■ Text for analysis:
TheBlueRobin · 25/04/2025 13:43

WindingStair · 25/04/2025 11:14

Absolutely they do, but they’re absolutely possible if you prioritise them and are proactive. When I’ve moved somewhere new (the last time was just before Covid, when I was in my late 40s, and was an international move), I think about making new friends as practically and as immediately as I do about unpacking.

Oh absolutely! I agree. My circumstances were slightly different, my Mum died about a month after I moved two years ago so it's only really in the past 6 months I've had the headspace to want to prioritise other relationships again. Sometime I think it's just taking the initiative and reaching out to someone or organising something.

OP posts:
TheBlueRobin · 25/04/2025 13:47

VegQueen · 25/04/2025 11:00

Since uni, my friends have all been scattered across the country. I have lived in London since I was 24 and have never had more than a few friends from different groups also living in London at the same time. In my 20s, I tried lots of different hobbies and events etc so kept busy and also lived in house shares so would hang out with housemates and their friends too. Also we were all in the office more so it was easier to make work friends and after work drinks etc. And I used to visit friends in different cities/have them visit me all the time - probably at least once a month.

Over time, I moved in with my partner, got a dog, bought a house, wfh more etc so my life is just very different. Being in a serious relationship even without kids, I do have less time to see friends as I have to also socialise with my husbands family and friends as well as wanting to spend time just us. Now I see friends 1-2x a week and then I do have a social hobby as well that i go to most weeks. But it does definitely feel less busy and I find friends often more available during the week and busy at weekends so it’s easier to do an after work meal. Being proactive is key though - my husband often says that he doesn’t see his friends as much as he’d like but he hardly ever initiates the invites and when he does they usually do get something planned… whereas I just message someone if I haven’t seen them in a while without too much thought and see when they’re free.

The big group meet ups are definitely harder - we used to all squeeze into one persons flat as a group of girls but now we like to bring partners, kids, dogs and want our own beds so need more space. The weddings did make it easy to get everyone in one place but most are married now.

You do naturally lose touch with some people and I think that’s just part of life. I find I am more motivated to put a lot of effort in to maintain some friendships even if it feels one sided at times, whereas others I am more comfortable to lose touch with.

Sounds very similar to me! Again I noticed my partner will go weeks or even months without seeing his friends but he's quite introverted and doesn't really occur to him. I just don't want to get too insular!

■ What is being asked: Copy the forum thread on keeping up friendships word for word, between "The big group" and "get too insular!", inclusive.

■ Source material:
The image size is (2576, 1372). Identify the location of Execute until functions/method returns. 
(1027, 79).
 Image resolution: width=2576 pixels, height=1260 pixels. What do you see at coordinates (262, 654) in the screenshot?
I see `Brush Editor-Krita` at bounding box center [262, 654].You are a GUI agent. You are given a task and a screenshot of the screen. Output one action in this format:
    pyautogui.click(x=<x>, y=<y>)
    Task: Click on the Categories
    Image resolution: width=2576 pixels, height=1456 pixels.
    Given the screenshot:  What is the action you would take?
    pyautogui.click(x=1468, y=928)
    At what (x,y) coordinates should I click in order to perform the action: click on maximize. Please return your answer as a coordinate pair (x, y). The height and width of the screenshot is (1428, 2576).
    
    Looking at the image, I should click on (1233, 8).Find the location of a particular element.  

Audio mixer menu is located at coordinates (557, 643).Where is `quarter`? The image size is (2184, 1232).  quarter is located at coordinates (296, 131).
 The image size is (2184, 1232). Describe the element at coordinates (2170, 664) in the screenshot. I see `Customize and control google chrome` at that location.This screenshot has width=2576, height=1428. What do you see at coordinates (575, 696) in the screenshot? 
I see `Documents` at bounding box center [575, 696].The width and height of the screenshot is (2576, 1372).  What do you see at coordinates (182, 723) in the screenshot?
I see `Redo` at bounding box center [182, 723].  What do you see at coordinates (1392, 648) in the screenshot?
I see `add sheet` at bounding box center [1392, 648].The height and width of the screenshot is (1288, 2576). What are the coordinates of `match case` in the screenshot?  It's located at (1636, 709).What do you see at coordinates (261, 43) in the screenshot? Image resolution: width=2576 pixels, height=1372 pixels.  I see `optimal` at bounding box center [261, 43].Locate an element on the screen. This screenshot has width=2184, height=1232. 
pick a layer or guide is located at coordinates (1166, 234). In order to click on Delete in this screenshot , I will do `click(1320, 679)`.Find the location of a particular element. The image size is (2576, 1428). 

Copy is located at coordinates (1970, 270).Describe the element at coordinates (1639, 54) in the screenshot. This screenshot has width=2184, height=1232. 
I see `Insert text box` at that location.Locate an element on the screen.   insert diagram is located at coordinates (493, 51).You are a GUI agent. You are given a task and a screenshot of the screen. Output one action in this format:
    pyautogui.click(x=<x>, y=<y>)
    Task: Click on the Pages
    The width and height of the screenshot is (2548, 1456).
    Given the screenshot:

■ Output for this task:
The big group meet ups are definitely harder - we used to all squeeze into one persons flat as a group of girls but now we like to bring partners, kids, dogs and want our own beds so need more space. The weddings did make it easy to get everyone in one place but most are married now.

You do naturally lose touch with some people and I think that’s just part of life. I find I am more motivated to put a lot of effort in to maintain some friendships even if it feels one sided at times, whereas others I am more comfortable to lose touch with.

Sounds very similar to me! Again I noticed my partner will go weeks or even months without seeing his friends but he's quite introverted and doesn't really occur to him. I just don't want to get too insular!